“I can’t believe I ate the whole dang thing!” That’s how it all begins. How it ends: “Uh! Did I fall asleep?” It was just a nap on the couch, or at least a very unproductive afternoon. That awkward moment when you just can’t stay awake after your lunch. This is what is known as a food coma, carb coma, or the itis. Scientifically, it’s called postprandial somnolence — “postprandial” means after a meal, “somnolence” means drowsiness. But why does it happen? Let’s learn why!
Related media: What Really Causes A Food Coma?
Let’s Redigest Your Food
Hold on a few minutes before you eat that meal, cause it might be important, you know. Before you understand why you might feel drowsy after your meal, as usual, let’s take a crash course about what happens in your digestive system when you eat. As you enjoy your meal by chewing, your stomach releases the hormone gastrin, which triggers the secretion of other digestive enzymes that begin the process of breaking down your meal.
The broken-down food molecules then moves into your ileum (small intestines) as your stomach releases the circulatory regulating hormone enterogastrone. Meanwhile, your pancreas releases insulin to assist your stomach absorb glucose from the carbohydrates in the food, and at the same time, also triggers the release of a variety of amino acids into your brain, which includes the infamous sleep hormone known as (can you guess?) tryptophan. And one more thing, have you realized that food comas don’t happen after every meal?
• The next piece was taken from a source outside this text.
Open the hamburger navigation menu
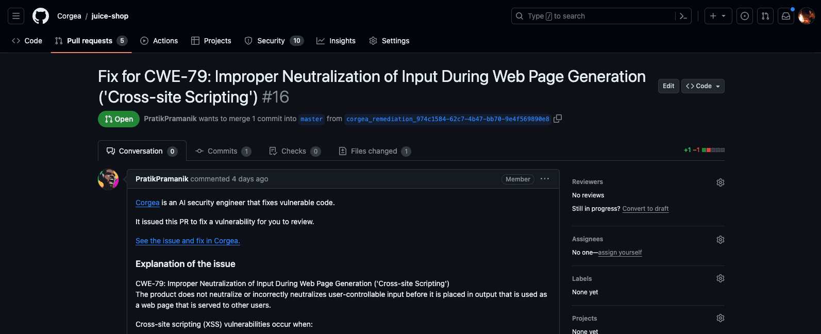This screenshot has height=334, width=821. click(x=16, y=16)
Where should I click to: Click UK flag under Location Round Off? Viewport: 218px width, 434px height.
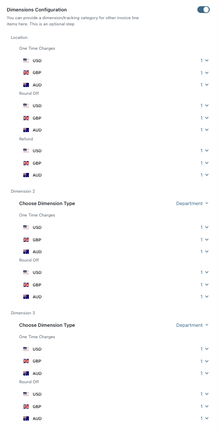click(26, 118)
There are a few reasons why: A meal rich in carbohydrates triggers a higher spike in insulin, and thus releases more tryptophan to the brain. At first, the tryptophan converts into serotonin, which makes you feel good for a while — that’s the satisfying moment; and later converts into melatonin, which makes you feel drowsy — that’s what we’re talking about, food coma. That’s not all the bad news: glucose from the carbohydrates may also prevent the nerve cells responsible for keeping you awake and alert, known as orexin neurons.
Meal Myths Vs Feast Facts
Least we forget, however, that the combination of tryptophan with all other hormones, amino acids, and macronutrients that you’ll acquire from your meal doesn’t have that much of an effect than you thought. And also, protein rich meals doesn’t have the same sleepy effect, since protein tends to promote the secretion of more stimulating amino acids.
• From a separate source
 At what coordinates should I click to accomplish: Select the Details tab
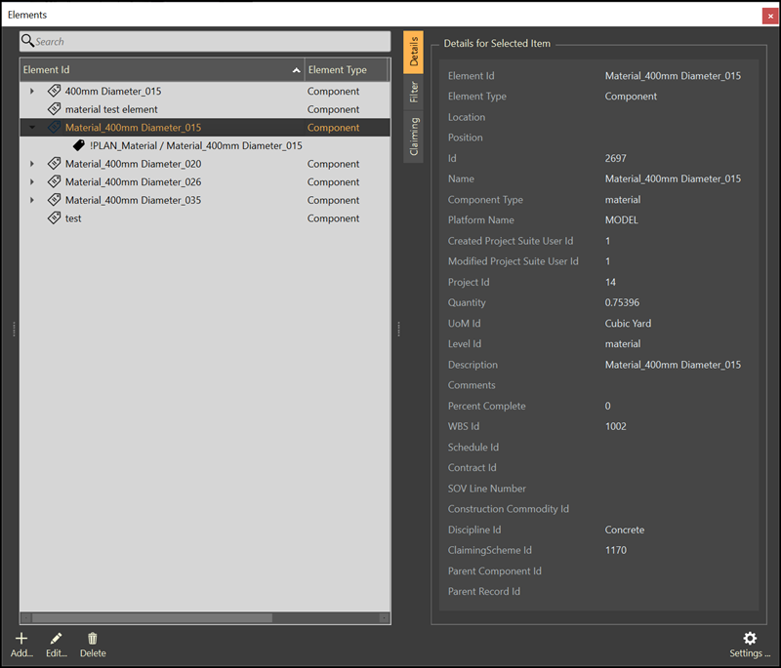[x=414, y=53]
Unfortunately, food comas are hard to avoid, but if you’re hoping to reduce your chances of knocking your head against the air, there are a few hacks you can try. All you need to do is to carefully watch your diet; keep your portions quite simple and eat at a slower pace, in order for your body’s hormones to have ample time to balance it out. And just as a doctor would advice, make sure your meal is balanced without too much carbohydrates and/or fats and oils, and remember to include a lot of vegetables, yes, increasing your vitamins.
Food Not For Thought
If you really want to stay alert, here are a few snack suggestions:
- Almonds: These nuts are rich in nutrients containing both Vitamin B and magnesium — the latter has been linked to improving metabolism while exercising.
- Beans: These are packed with protein, which leaves you feeling full and satisfied. It stabilizes your blood sugar levels so you can keep up a steady pace all day.
- Eggs: These are also full of protein, which gives you a jumpstart in the morning with heart-healthy mono- and polyunsaturated fatty acids.
- Oatmeal: Yes, it’s carbs — but oatmeal has the benefit of being slow-burning, which will keep you rolling all morning long.